**REQUIRED WORK**
Pull out every line of the material below that contains the string "perform", matching case exactly.

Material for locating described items
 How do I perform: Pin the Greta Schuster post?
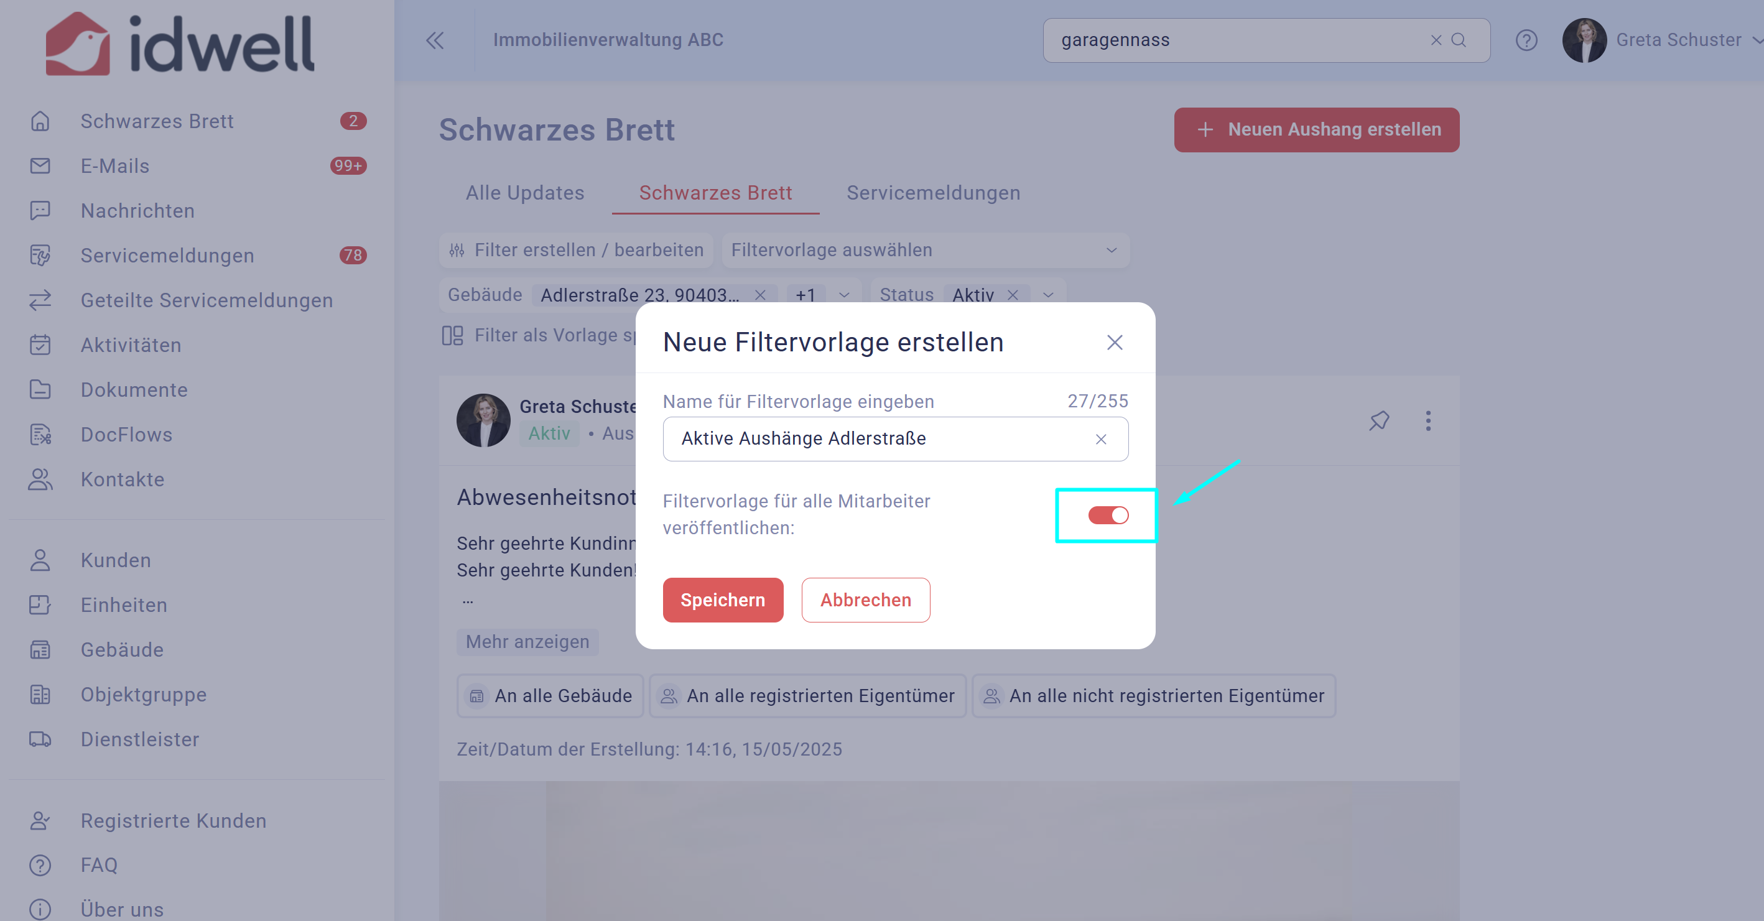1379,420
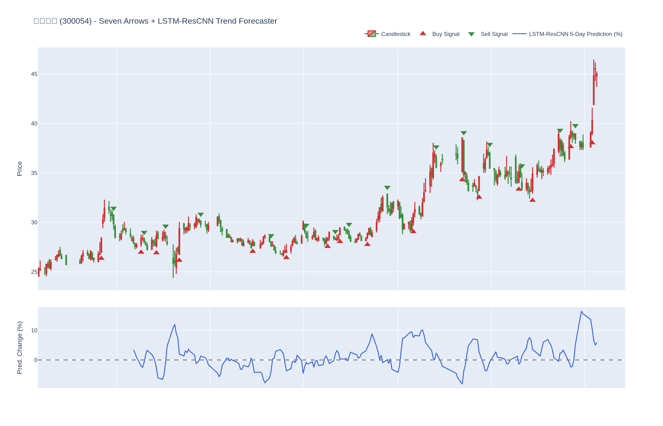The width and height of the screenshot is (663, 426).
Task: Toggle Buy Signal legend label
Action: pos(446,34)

**RESULT**
 How do I perform: Pin the Greta Schuster post?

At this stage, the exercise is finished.